[MATERIAL SHOWN — start]
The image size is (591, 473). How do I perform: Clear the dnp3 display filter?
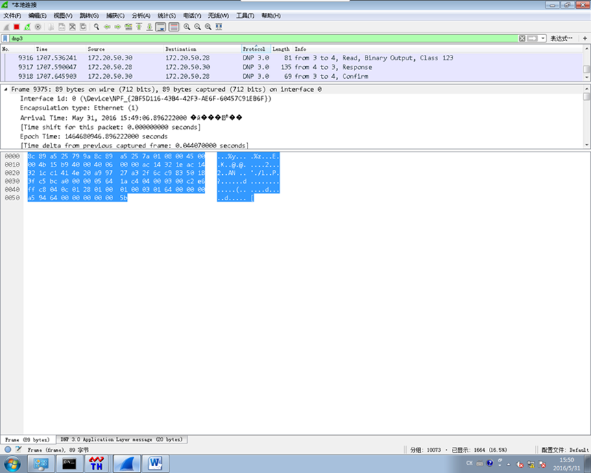pyautogui.click(x=522, y=38)
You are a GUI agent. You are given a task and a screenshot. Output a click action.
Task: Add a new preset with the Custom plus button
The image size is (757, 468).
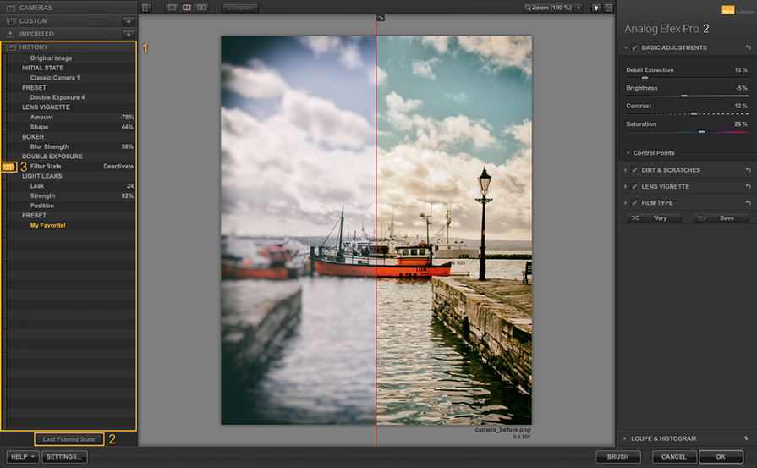coord(128,21)

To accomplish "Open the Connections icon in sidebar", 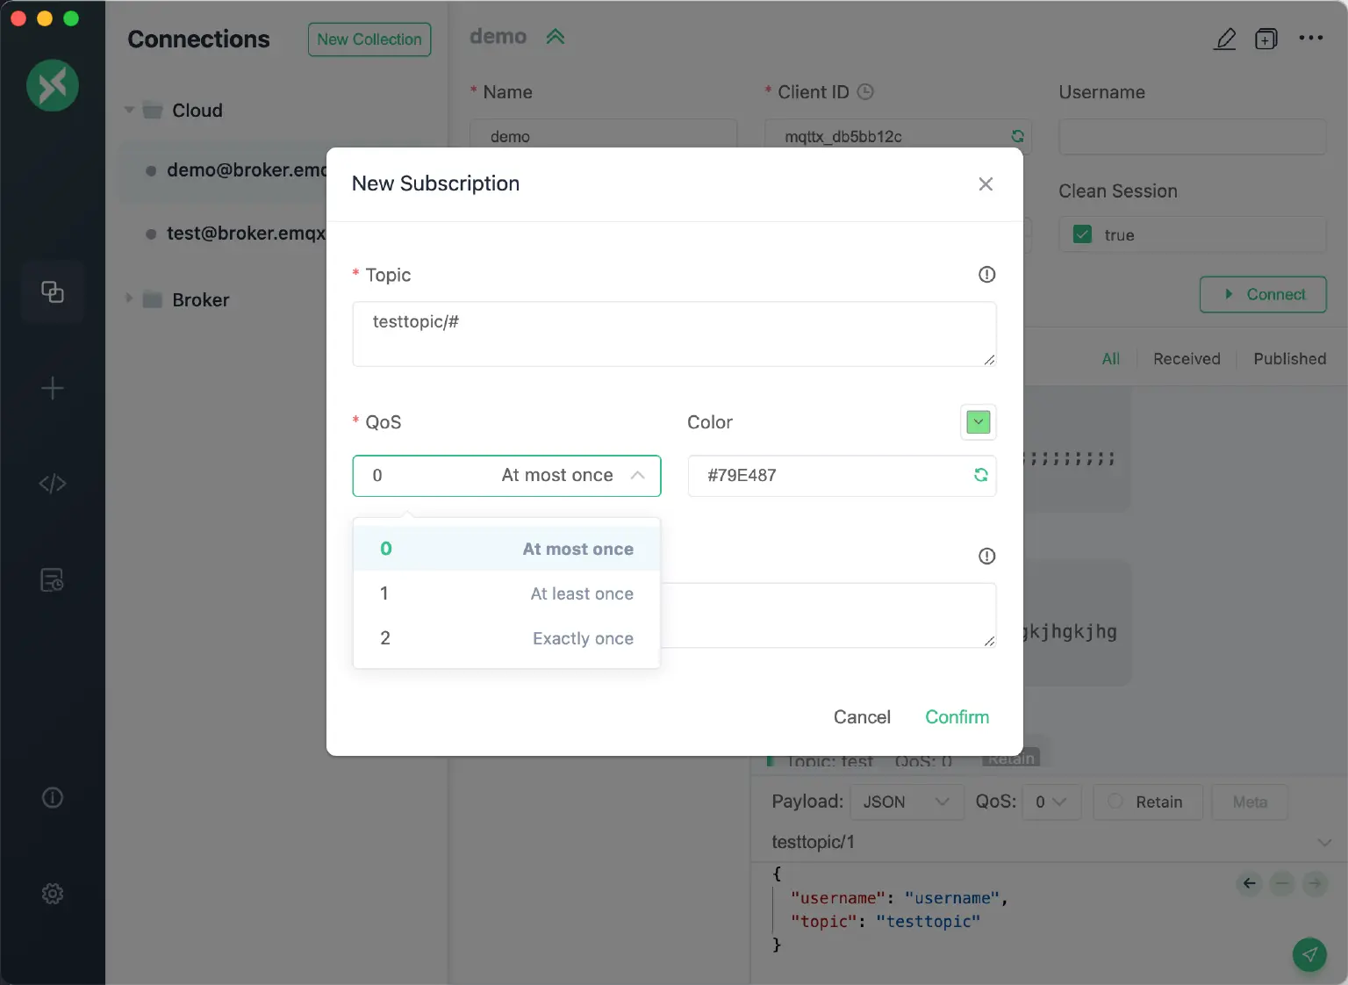I will (53, 292).
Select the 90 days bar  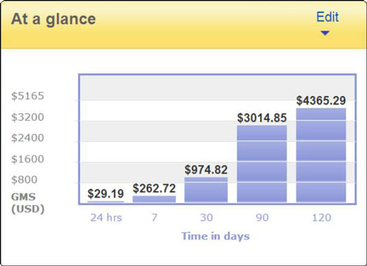pos(261,164)
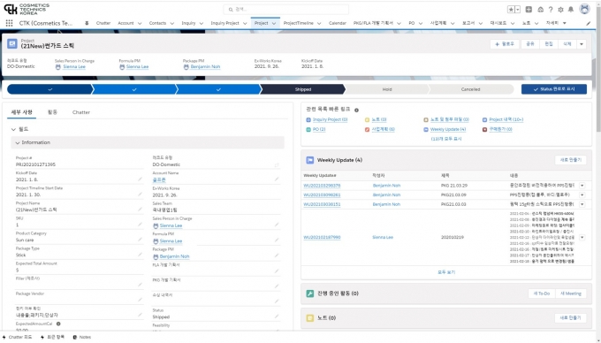Edit Kickoff Date field pencil icon

[140, 179]
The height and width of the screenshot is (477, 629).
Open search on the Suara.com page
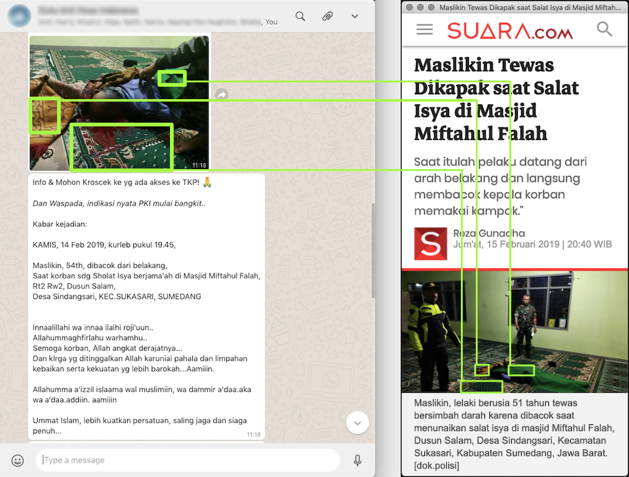[x=604, y=29]
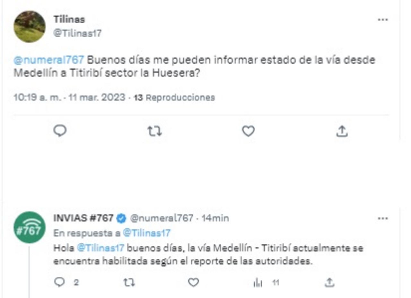
Task: Share Tilinas's tweet via share icon
Action: pos(342,131)
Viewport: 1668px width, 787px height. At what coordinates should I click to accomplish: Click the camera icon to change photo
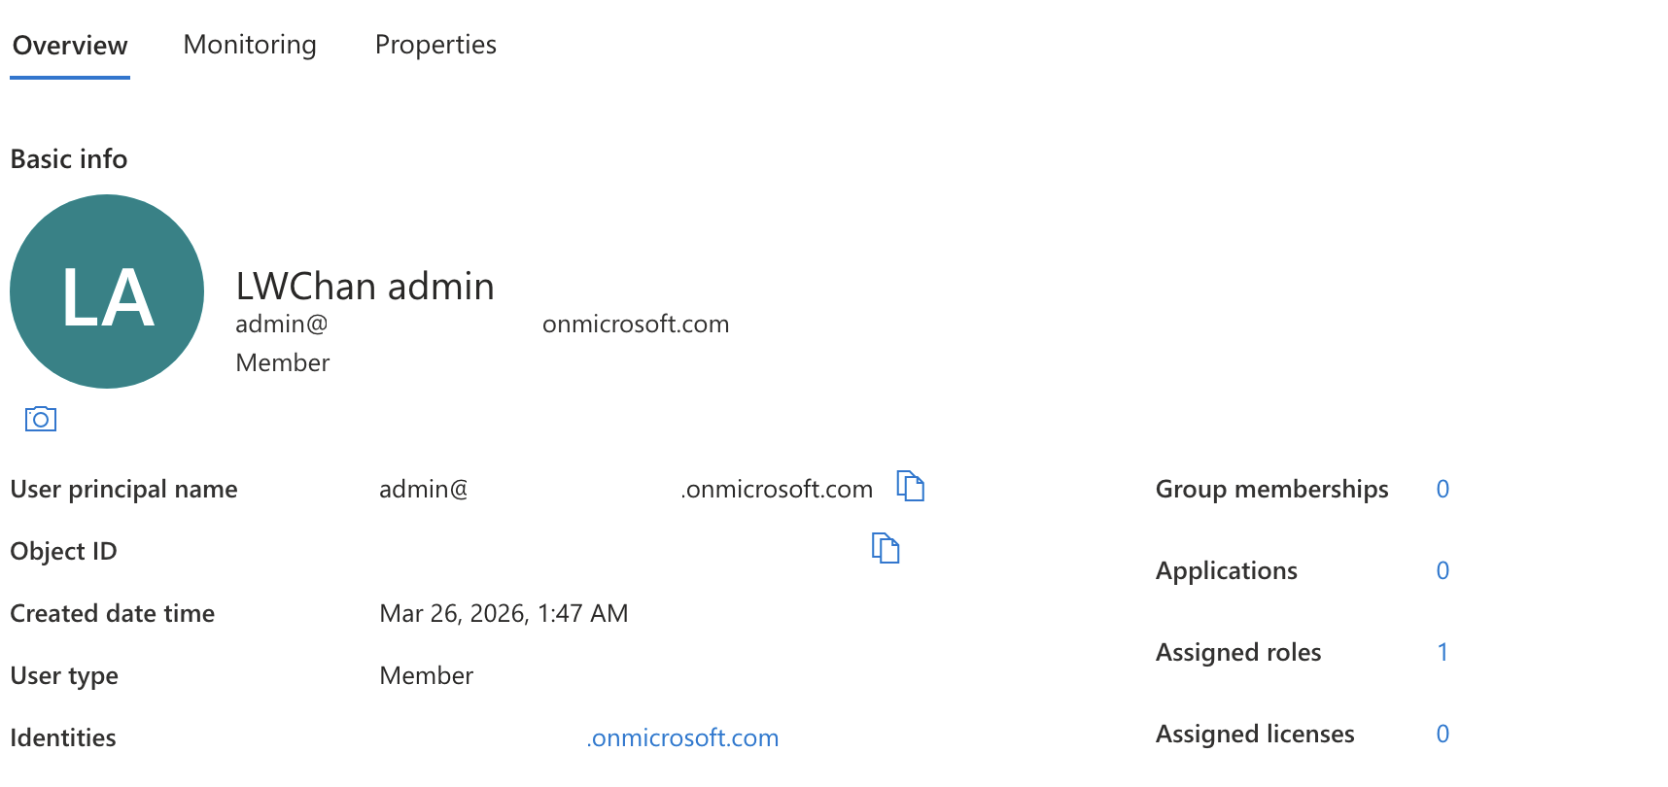pos(40,419)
[MATERIAL SHOWN — finish]
| DIRECTIONS FOR THIS TASK |
Lines containing the word "screenshot" are to be pulled from the records and copied.

| RESPONSE TO THE EXERCISE |
You are a GUI agent. You are given a task and a screenshot. Output a click action.
The height and width of the screenshot is (477, 629).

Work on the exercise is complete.